協力する為には、知識や情報の共有が必要不可欠だわ。
だから教えてって言うのは当然でしょう?」
「ソレ兄貴に直接言えばぁ?」
「言えるならチェリーになんか頼まないわよ」
「『なんか』って……そんなだから兄貴が教えないんだよ。
アンリがコドモだから」
「どういう意味よっ」
「すぐカッカする。
ここ響くから大声やめて、って何回目?」
「……ごめんなさい」
「で? 何が聞きたいの?」
「教えてくれるの?」
「内容次第」
「まだまだ私に隠している事、たくさん有るのでしょう?
全部……は、どうせ話してくれないとは思うけど、話してよ。
もう、こんな辛い失敗は嫌なのよ」
「確かにね……でも、俺が勝手には話せない。
アンリを護る為に、意図して話さない事だって有るんだからね。
兄貴に相談するよ。だから待って」
「……分かったわ」
「もう遅いから帰ってね。
ラセット様とビリジア様が心配してるよ」
「優しく話す事も出来るのね……お兄様そっくり」
「兄貴ほどじゃないけど、俺も色々と乗り越えてきたから。
人は……辛さを乗り越える度に、優しくなれるんだって」
あ……その微笑み……お兄様そっくり――
「乗り越える事そのもので強くなれる。
越えた先に優しくなれるんだ。
だからアンリも……今は辛くて、ひとりになりたくないんだろうけど……強く、優しくなってよ。
酷な言い方だって解ってる。
でも……一緒に闘うんだから」
「チェリー……」
チェリーが、自分を見上げているアンリから視線を逸らした。
そしてサッと手を取ると――
「強制送還♪ お嬢様は帰らなきゃ、ね?」
――目の前にはエレーナ家の玄関が有った。
「また明日ねっ♪」いつもの笑顔で消えた。
チェリーって……
心の奥が深過ぎて見えない。
同じだけの時を生きてきた筈なのに
私とは違うのね……。
どれだけ多くの辛さを乗り越えてきたの?
何を背負っているの?
考えに集中する余り、アンリは知らず知らずのうちに璃双杏の木の下に来ていた。
「あ……」見上げる。
アンリは大木の幹を抱き締めた。
ブルーお兄様……
お兄様の優しさは悲しみの結晶。
チェリーよりも、もっとずっとたくさんの
辛さを乗り越えた証。
お兄様……大好き……
だから私も乗り越えなきゃ――
不意に背をぬくもりに包まれた。
「アンリ……」
蘇「班長、お母様は?」
瑠「置いて来た。
必要な事は話したのでな」
蘇「もしかして、あの水晶ですか?」
瑠「そうだ。

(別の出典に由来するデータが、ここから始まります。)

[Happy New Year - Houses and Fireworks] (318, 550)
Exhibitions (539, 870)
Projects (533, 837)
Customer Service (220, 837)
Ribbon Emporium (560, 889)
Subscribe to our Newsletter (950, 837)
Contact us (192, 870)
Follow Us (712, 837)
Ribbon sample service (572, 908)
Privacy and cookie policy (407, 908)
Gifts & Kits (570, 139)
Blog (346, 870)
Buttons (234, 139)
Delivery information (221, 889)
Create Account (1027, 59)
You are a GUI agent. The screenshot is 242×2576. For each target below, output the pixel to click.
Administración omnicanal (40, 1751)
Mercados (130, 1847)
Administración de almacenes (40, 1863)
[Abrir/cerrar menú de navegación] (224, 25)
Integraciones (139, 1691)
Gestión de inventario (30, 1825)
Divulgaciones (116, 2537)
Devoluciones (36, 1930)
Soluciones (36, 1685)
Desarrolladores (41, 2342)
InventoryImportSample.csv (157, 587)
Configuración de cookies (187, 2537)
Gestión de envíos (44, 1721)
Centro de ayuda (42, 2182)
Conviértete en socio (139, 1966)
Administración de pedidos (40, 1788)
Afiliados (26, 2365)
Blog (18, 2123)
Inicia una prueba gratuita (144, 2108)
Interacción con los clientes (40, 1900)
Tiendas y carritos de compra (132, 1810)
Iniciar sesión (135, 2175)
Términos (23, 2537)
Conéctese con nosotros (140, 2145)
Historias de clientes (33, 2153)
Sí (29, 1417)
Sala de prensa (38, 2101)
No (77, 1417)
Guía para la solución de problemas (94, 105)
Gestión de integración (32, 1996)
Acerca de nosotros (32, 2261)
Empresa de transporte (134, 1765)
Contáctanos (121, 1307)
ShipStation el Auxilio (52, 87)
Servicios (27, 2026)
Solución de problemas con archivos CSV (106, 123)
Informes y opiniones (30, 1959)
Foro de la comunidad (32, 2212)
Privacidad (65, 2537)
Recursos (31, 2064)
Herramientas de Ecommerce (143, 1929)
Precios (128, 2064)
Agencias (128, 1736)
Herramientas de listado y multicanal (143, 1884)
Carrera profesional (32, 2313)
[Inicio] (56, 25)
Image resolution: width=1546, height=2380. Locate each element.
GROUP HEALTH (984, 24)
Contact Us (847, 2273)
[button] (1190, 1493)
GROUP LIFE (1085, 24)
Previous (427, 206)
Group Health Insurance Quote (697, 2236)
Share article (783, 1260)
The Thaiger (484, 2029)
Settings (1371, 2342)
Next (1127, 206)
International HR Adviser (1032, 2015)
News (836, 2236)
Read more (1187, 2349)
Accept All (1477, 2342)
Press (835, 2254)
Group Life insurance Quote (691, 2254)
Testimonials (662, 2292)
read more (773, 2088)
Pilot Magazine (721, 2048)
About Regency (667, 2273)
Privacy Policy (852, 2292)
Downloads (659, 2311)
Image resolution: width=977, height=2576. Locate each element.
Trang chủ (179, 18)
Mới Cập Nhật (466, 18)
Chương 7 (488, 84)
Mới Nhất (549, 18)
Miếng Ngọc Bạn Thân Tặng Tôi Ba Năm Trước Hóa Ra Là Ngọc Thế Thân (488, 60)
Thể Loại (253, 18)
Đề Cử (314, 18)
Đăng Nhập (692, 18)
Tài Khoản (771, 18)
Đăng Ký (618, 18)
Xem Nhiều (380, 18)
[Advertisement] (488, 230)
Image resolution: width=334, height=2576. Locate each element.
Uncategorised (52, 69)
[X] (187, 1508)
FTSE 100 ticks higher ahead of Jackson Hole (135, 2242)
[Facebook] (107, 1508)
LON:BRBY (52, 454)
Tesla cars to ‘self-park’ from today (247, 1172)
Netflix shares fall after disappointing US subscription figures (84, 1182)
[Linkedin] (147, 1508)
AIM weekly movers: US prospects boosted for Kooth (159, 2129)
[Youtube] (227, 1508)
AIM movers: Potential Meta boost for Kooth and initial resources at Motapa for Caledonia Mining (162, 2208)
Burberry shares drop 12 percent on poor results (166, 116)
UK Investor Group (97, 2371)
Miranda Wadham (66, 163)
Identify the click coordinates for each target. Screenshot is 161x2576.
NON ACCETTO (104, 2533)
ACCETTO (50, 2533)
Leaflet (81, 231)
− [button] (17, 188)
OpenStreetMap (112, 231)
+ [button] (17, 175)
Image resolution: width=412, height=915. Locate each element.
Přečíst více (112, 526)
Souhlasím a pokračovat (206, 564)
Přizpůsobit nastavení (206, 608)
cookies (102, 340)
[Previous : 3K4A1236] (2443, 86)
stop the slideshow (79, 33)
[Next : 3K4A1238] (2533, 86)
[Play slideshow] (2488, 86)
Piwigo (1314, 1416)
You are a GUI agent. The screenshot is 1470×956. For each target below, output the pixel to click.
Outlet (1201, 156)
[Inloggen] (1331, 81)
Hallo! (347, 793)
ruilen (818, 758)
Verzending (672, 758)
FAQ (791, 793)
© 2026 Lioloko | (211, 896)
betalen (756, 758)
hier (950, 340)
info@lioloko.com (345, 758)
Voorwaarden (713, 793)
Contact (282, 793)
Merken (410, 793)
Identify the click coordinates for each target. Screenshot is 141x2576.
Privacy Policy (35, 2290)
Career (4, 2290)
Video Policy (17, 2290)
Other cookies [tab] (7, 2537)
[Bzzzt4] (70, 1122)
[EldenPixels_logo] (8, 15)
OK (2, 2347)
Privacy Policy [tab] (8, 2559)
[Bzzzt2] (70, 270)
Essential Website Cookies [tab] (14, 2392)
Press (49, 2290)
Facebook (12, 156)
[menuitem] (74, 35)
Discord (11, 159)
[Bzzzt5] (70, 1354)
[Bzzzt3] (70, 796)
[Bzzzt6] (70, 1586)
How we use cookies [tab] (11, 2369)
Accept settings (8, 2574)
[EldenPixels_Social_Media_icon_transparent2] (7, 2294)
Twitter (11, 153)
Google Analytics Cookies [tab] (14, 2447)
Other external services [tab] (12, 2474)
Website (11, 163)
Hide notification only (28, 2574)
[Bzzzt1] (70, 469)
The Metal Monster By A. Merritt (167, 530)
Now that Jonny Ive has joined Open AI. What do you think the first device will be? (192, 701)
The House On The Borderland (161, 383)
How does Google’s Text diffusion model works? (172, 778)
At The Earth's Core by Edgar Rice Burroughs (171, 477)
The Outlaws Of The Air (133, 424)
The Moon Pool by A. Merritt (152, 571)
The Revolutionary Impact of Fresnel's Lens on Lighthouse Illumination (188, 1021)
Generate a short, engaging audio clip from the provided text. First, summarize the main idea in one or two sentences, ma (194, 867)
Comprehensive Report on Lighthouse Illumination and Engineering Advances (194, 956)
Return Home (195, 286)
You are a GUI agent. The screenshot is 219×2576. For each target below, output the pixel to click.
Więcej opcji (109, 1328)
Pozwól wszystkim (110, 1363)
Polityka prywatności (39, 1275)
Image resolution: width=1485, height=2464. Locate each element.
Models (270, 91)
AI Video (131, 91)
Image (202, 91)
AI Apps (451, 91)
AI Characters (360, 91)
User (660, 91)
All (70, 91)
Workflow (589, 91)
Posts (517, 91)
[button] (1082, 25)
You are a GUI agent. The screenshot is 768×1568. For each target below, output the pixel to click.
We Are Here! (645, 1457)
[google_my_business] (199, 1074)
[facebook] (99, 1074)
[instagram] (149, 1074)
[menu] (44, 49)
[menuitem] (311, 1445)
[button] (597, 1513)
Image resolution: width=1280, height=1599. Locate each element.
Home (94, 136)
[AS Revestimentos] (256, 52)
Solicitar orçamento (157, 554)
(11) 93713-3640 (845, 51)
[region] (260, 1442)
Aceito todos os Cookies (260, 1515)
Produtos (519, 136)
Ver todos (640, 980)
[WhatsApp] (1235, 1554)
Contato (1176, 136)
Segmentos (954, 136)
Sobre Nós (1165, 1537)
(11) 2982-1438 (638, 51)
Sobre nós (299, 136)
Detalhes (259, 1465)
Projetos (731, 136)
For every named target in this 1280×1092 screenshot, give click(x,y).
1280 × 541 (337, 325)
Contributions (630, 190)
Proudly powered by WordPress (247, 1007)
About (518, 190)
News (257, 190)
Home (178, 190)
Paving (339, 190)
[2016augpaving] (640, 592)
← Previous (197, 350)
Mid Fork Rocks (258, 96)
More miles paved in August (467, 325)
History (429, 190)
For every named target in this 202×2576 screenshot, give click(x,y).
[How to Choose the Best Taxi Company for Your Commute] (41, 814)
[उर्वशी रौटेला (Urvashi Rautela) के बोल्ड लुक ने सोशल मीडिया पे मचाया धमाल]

書く事は禁ずるが、
王族は魂をあの水晶に込める事が
可能なのだ」
蘇「王族、だけですか?」
瑠「個紋が無ければ込められぬ。
王族でなくても個紋さえ得られれば可能だ」
蘇「では、お父様も?」
瑠「まぁな」
葵【ルリ、そんな適当な返事は――】
瑠「来ちゃダメだってばっ!」
葵【そんな……酷いです】
瑠「お母さんが話したから帰って!」
葵【それにアオ様でない男性と二人きりなど
妃としての自覚を――】
ルリはアメシスを連れて曲空した。